At some point, I have to leave and forage for food stuffs. I don’t want to take her with (because Friday, she had a melt down outside the store and I barely convinced her to get dinner there) but I also don’t want to burden the teens with Her Moodswingness.
See teens? I do care about you too! Even if you do eat all my food.
12:50 – after slightly trashing my room and being told she couldn’t play in there, Maura happily left said room without screaming. Made my escape to buy more food.

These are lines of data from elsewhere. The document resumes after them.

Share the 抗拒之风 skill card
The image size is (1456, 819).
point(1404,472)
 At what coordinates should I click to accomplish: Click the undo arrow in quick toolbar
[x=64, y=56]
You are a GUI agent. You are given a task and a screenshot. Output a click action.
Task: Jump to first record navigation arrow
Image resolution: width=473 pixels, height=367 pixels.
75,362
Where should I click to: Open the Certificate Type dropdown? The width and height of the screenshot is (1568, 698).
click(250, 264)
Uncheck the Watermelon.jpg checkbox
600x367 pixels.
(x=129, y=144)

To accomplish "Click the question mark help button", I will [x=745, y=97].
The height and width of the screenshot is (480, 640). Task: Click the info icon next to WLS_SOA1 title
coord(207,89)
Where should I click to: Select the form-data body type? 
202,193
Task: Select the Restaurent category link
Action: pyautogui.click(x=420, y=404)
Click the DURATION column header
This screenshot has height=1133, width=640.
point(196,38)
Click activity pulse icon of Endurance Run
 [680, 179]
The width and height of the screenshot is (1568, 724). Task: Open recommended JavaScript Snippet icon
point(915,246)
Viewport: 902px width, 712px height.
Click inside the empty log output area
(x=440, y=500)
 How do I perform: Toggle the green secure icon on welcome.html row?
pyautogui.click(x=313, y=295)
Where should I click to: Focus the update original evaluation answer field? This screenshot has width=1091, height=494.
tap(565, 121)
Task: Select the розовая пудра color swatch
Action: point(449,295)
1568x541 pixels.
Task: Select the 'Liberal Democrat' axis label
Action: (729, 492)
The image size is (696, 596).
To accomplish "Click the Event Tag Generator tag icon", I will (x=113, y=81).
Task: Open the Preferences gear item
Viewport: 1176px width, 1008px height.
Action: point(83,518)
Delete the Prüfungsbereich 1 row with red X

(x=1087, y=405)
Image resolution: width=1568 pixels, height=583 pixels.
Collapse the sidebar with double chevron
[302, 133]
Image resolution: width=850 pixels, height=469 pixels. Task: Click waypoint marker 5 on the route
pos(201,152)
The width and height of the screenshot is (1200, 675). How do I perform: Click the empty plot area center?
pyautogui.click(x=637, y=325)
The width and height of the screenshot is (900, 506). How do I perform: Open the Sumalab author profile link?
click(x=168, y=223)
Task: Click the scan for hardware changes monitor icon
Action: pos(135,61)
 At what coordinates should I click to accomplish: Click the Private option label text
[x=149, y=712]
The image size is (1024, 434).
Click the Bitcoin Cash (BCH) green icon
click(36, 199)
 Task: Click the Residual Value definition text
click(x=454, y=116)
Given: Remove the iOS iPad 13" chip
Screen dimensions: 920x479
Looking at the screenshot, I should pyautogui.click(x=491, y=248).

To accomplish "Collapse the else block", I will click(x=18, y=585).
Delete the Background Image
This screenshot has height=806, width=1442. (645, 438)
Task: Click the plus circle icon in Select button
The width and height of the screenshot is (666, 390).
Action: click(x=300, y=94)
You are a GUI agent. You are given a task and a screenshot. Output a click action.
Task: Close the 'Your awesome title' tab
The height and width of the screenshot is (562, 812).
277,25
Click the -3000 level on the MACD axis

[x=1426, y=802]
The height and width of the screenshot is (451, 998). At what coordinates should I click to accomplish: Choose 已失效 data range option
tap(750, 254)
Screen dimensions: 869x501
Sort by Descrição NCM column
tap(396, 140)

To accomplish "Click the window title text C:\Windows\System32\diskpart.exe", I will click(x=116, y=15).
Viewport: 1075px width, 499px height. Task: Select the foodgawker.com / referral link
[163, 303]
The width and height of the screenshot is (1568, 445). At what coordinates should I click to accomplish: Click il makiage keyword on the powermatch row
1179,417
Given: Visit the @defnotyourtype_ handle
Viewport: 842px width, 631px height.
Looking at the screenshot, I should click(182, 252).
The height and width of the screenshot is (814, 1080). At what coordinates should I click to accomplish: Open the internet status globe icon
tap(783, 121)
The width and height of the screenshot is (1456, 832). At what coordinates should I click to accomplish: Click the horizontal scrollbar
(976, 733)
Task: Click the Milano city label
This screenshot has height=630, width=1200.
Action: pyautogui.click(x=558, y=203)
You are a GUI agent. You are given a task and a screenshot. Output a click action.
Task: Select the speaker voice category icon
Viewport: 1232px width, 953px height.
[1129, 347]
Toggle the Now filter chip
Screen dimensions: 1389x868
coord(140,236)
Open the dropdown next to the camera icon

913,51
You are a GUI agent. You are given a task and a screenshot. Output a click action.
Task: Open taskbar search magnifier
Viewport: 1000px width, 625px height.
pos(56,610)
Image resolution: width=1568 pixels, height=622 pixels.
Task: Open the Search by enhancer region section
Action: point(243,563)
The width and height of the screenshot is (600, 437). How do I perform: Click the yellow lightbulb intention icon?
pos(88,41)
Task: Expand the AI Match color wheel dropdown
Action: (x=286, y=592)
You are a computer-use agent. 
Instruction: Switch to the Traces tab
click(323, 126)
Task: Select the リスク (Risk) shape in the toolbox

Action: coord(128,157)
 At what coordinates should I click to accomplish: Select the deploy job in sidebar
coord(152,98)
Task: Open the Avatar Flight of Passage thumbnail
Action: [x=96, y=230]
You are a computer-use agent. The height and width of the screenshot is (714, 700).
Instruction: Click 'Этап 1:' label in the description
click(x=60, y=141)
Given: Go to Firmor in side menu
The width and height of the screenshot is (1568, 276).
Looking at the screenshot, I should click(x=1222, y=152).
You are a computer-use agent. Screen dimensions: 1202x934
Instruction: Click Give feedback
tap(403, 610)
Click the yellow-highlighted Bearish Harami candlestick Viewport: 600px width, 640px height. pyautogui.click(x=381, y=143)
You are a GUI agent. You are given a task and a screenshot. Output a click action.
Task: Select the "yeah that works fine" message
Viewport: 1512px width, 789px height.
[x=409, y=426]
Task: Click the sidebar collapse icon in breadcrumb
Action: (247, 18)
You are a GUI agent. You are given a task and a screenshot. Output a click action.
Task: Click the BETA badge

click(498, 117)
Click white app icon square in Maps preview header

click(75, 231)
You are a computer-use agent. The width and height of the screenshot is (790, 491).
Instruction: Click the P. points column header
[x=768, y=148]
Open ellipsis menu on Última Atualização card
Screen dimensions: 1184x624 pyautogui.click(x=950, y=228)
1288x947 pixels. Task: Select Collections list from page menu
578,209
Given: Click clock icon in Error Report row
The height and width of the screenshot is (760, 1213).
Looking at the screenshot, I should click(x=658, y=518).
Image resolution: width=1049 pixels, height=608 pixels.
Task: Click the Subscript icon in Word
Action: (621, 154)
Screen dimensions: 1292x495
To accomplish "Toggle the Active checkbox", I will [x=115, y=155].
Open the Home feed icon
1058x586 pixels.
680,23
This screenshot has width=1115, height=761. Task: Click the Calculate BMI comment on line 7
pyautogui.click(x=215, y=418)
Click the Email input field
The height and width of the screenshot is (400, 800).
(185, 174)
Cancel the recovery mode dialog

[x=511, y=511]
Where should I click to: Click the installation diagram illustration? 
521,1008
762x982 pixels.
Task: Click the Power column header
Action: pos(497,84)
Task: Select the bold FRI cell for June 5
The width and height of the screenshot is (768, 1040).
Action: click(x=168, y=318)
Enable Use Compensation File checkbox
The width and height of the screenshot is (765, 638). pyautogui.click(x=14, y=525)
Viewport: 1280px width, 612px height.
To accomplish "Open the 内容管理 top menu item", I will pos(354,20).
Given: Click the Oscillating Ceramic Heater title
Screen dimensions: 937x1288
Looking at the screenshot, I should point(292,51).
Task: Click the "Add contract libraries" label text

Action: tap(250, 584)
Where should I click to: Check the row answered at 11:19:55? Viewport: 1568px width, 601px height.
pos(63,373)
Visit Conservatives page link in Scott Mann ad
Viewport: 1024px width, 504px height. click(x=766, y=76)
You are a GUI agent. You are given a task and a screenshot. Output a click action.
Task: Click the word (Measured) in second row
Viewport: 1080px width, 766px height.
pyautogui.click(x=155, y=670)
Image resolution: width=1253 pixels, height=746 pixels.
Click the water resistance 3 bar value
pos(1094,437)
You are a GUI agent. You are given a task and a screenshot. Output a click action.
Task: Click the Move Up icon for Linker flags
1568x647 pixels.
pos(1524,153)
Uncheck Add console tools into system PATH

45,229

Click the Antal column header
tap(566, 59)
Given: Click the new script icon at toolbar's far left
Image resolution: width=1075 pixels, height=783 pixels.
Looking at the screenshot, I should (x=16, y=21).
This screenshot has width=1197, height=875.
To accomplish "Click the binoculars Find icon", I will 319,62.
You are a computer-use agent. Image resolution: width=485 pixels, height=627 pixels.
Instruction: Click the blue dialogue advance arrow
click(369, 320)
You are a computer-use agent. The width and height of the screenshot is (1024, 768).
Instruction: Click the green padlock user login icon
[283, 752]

Yes, I was able to leave the house and go shopping for food. And by “slightly trashing my room”, upon further investigation, she dumped out all the clean laundry of mine that I hadn’t even gotten to think about folding because I was too busy playing referee to her moods, and emptying out half a closet. At one point, as I checked out of Target with a Cherry Coke and Reeses, the cashier asked if I wanted those left out because he would, haha. I told the nice young man that yes, I did want them left out, because it was still too early to drink.
I probably wasn’t fit for human consumption at that point. But I did return home, where nothing was in flames and no one was sobbing. So, you know, there’s that. I used that time of peace and quiet to actually eat food.
3:26 pm – it’s quiet. Too quiet. Both boys are out. I go to find Maura, and she and Mim are on Maura’s bed, watching My Little Pony on Mim’s school laptop.
I’ll let this slide and enjoy the peace.
3:45 pm – quiet time over, as is the show. Girl now sobbing on me.
3:50 – much howling and dramatic running upstairs to sob in her bed as I turn off the tv
3:59 pm – I’ve told her to go lay down, after screaming, howling, sobbing, biting her hand, stomping her feet, hitting her hand off the stairs in anger and frustration…all over the tv.
4:01 pm – the sobbing and howling has stopped. Part of me hope she naps, part of me is afraid she will nap because it’s after 4 pm now. Part of me thinks I should check and make sure she’s still breathing…I think I’ll go peek…
4:05 pm – I can hear her doing dramatic reenactions with her dolls in her room.
At this point, I couldn’t even twitch, I was so over it all. I knew there was more going on than her just being a brat, but since she doesn’t have the ability to explain just what all was going on with her, I got a face full of screaming and mood swings. You hit this point where you either lose your ever-loving mind, or you get weirdly zen about it all. I’ve perfected the weirdly zen way thank goodness. Yes, it would have been easier to just give in and let her have the blasted tv, but it wouldn’t be worth it in the long run. My persistence paid off instead –
4:49 pm – she has had pizza and another cupcake and is genially playing in her room with her ponies and the dollhouse.
Thank you Jesus.
Okay, the cupcake probably wasn’t the smartest move, but it was after she at a lot of pizza and fruit and other good stuff, and it wasn’t a hill I was ready to die on. And after ALL of that…Maura was back to her old regular self for the rest of the evening. Even when told no, she didn’t lose her mind, but accepted it. I tucked her in bed ten minutes early anyway, just to be safe.
And this morning, I happily stuffed her onto the bus and waved good-bye with a big smile before emailing her teacher to warn her of yesterdays moods. I may even clean up the carnage from yesterday. Or just sit here drinking coffee and poking about Pinterest and listen to birds chirp outside.